#### Exercise aim
Copy the NAS review between "The N5810PRO is" and "down your NAS.", inclusive, substituting "failure" for "outage".

|At a glance|
|Product||Thecus Linux NAS | SMB Tower (N5810PRO) [Website]|
|Summary||Five bay Intel J1900 Celeron-based NAS with 5 Gigabit Ethernet ports and built-in optional mini UPS|
|Pros||• Supports multiple File Systems
• Quick RAID 5 rebuild time w/ quick RAID option
• Volume snapshots (BTRFS only)
• Optional built-in UPS shuts NAS down cleanly after a power loss
|Cons||• Slow NTFS backup throughput
• Not the best bang for the buck
Depending on your storage requirements, sometimes a four bay NAS might not offer the storage capacity that you need – even if you fully populate it with 6TB drives. Or, you may want to configure your NAS for RAID 10, but would like to have a global hot spare. For either of these scenarios, Thecus’ N5810PRO could be the right solution.
The N5810PRO is a five bay NAS that features five Gigabit Ethernet ports for link aggregation, fail over and multiple network connection. In addition, it has a built-in "mini" UPS powered by an optional ($50 MSRP) 14.4 V 2000mAh hour battery. The UPS won’t supply power for very long, but long enough for a power outage up to a few minutes long. Before it runs out of juice, the UPS will safely shut down your NAS.

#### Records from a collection
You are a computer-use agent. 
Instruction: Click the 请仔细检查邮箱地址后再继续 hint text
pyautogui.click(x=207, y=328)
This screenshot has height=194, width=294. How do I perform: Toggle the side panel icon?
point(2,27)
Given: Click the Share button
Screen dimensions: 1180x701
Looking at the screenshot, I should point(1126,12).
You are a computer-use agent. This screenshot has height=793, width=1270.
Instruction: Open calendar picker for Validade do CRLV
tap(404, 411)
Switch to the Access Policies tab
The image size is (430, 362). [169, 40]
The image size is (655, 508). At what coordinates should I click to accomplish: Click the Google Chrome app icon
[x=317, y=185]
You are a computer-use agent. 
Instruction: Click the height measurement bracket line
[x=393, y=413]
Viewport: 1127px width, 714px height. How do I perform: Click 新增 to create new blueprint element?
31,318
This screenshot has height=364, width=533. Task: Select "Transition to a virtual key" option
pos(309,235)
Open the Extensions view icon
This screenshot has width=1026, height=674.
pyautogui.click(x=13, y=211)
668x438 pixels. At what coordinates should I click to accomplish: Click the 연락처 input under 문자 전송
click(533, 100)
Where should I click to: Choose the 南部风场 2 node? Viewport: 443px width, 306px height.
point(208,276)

#### Response
The N5810PRO is a five bay NAS that features five Gigabit Ethernet ports for link aggregation, fail over and multiple network connection. In addition, it has a built-in "mini" UPS powered by an optional ($50 MSRP) 14.4 V 2000mAh hour battery. The UPS won’t supply power for very long, but long enough for a power failure up to a few minutes long. Before it runs out of juice, the UPS will safely shut down your NAS.